I will admit to being underwhelmed when the RHS named Geranium ‘Rozanne’ their ‘Plant of the Centenary’ in 2013. The hardy perennial was chosen by RHS members from a list of 10 plants which included Russell Hybrid lupins, Rosa ‘Iceberg’, and Erysimum ‘Bowles’s Mauve’. All are charming, garden-worthy plants but don’t really set my pulse racing. To my mind, time and popularity has rendered them slightly passé. Each candidate was previously declared a ‘Plant of the Decade’ with G. ‘Rozanne’ claiming the title in the early noughties.
Now that I have had the opportunity to grow the plant in question I can better understand its appeal. Geranium ‘Rozanne’ is completely hardy and bears lovely mauve-blue flowers with paler centres non-stop from May until November, even December in a mild year. Right now, following a jolly good haircut in August, my plant is once again smothered in flowers. Her sprawling nature can be a blessing or a curse depending on where you position her – in my case much too near the edge of a narrow path – but this is a minor grumble. Any flowering plant that tolerates the shade and diabolical drainage in our London garden commands my immediate respect. I have Geranium ‘Rozanne’ planted with Anemone ‘Wild Swan’ (‘Plant of the Year’ in 2013) and Tiarella cordifolia, which is a lovely, low maintenance combination.
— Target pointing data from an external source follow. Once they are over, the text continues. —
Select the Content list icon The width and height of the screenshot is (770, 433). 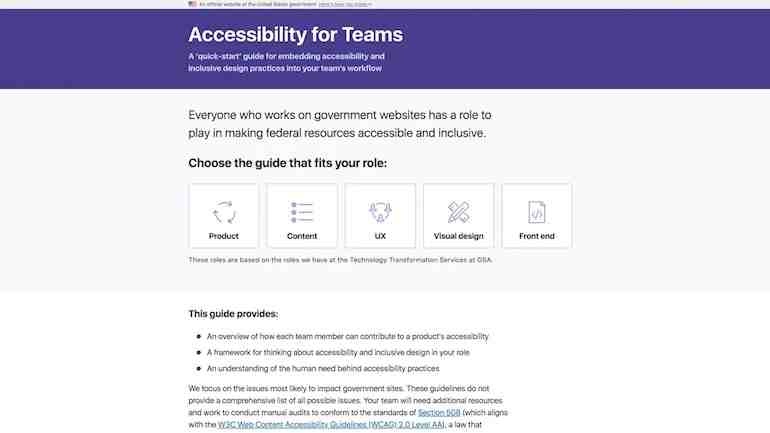[x=302, y=212]
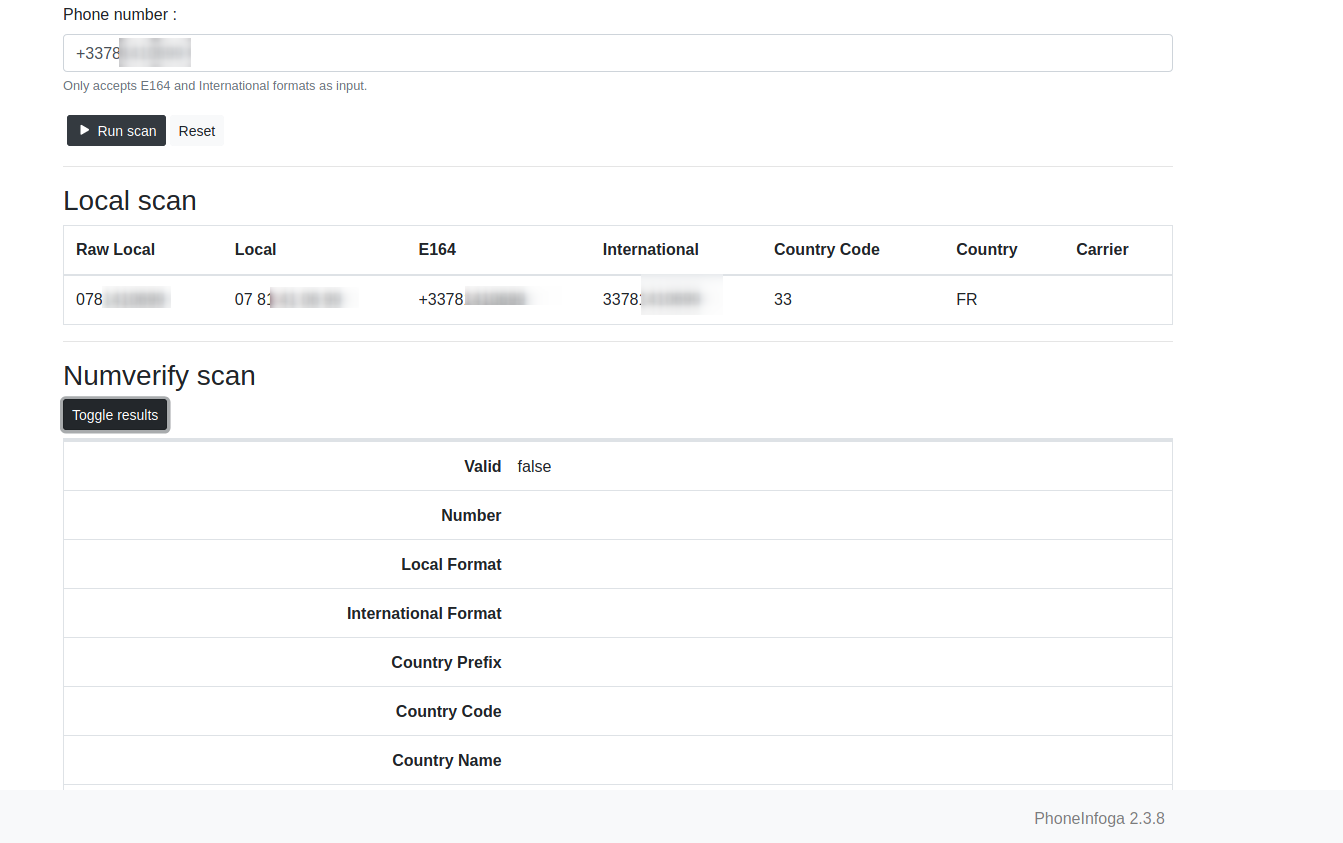This screenshot has height=843, width=1343.
Task: Select the E164 column header
Action: (x=437, y=249)
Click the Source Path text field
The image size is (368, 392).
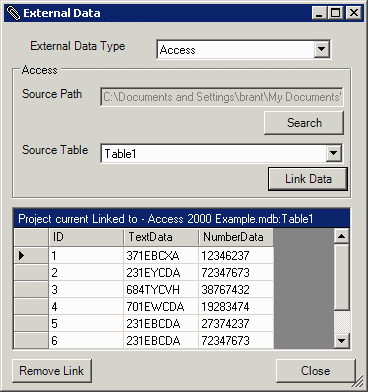click(x=222, y=97)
I am still not convinced a ‘Plant of the Centenary’ is a distinction of very much value to gardeners. The plant world has so much bounty to offer it is surely impossible to consider any one plant head and shoulders above the rest? And if our hands were forced, I am pretty sure we’d all choose differently; a plant that spoke to us somehow, that responded to our tender loving care. But if a plant had to win, then Geranium ‘Rozanne’ was a well-deserving, forgiving, timeless plant that one could never go wrong with.
Geranium ‘Rozanne’ is widely available in nurseries and garden centres.
Categories: Daily Flower Candy, Flowers, Musings, Uncategorized
13 comments On "Daily Flower Candy: Geranium ‘Rozanne’"
I am growing Rozanne for the first time, and in a slightly shaded position, with salvias and libertias.
I have been growing Rozanne for a number of years now. It has overwintered beautifully after some extremely nasty winters. It blooms its head off for months on end, however I just don’t seem to “see” it. It is there, but my eyes are not drawn to it. There may be 200 flowers in front of me and I will say “there is nothing blooming in my garden right now”. I don’t know if it is the colour that just doesn’t attract my eye, or what the problem is. The poor thing performs its hardest for me without any respect whatsoever.
I will sing the praises of Rozanne. Not that I think she’s the most beautiful, or the most graceful or a plant that I’d use as a focal point, but being an estate gardener, a plant like Rozanne is a godsend. A plant that will take just about anything you throw at it, and still bloom and grow for 7 months or more is a great plant. Harsh mid-western United States winters (two very harsh winters, even for us, in a row) are no problem. Unrelenting heat and high humidity with drought for months on end – no problem. She is a wonder. Not only does she survive all this, but she consistently performs and looks unscathed, smothering herself in her beautiful blue flowers and unblemished foliage. All she needs is a haircut now and then and she’s right back at it. I love her.
Very helpful information . . . thank you!
There speaks an expert. Thanks Dean. I am sure followers of this blog will appreciate your commendation. With your climate being much more extreme than Southern England you have been able to give Rozanne a thorough test drive. It’s funny to think she came about as a natural cross, discovered in a Somerset garden, later to find International fame!
I like to fill my beds with plants and not mulch…
In one of the woodland beds where the evergreen vinca thrives,
I interplant it with Roxanne.
In a sunny area I fill in-between the shrubs with pachysandra.
And I interplant that pachysandra with pink Onothera.
And how that onothera spreads and you have an entire bed of soft pink.
I garden in Pennsylvania.
Sounds wonderful Bruce. I completely agree with you, I can’t bear to see bare soil or mulch, so I plant with complete foliage cover in mind. Then flowers are a bonus. Great to have your comment and hear about your garden. Dan
I’ll be planting one in the Spring. Thanks for the review.
I’m sure you won’t regret it Jan. Remember to let us know how you get on.
I must admit I was totally underwhelmed when I heard about Roxanne winning this prize. Although I do not have anything against her per se (she is very pretty) and I love geraniums, it was a little surprising. I wonder what the criteria were? If reliable, long-flowering and steadfast were the tick boxes I suppose she would win. If drop-dead gorgeous, “stop you in your tracks” lovely, “walk into a lamp post” beautiful were essential factors I can’t quite see her fitting the bill. The trouble with us is that we love the divas!
We do, and thank goodness for that! I am about to venture out into the garden to try planting a few more bulbs. It’s looking rather wild out there though!
Geranium Dreamland is also worth getting, i’ve had it since the summer and its just been a flowering machine, infact its still flowering now.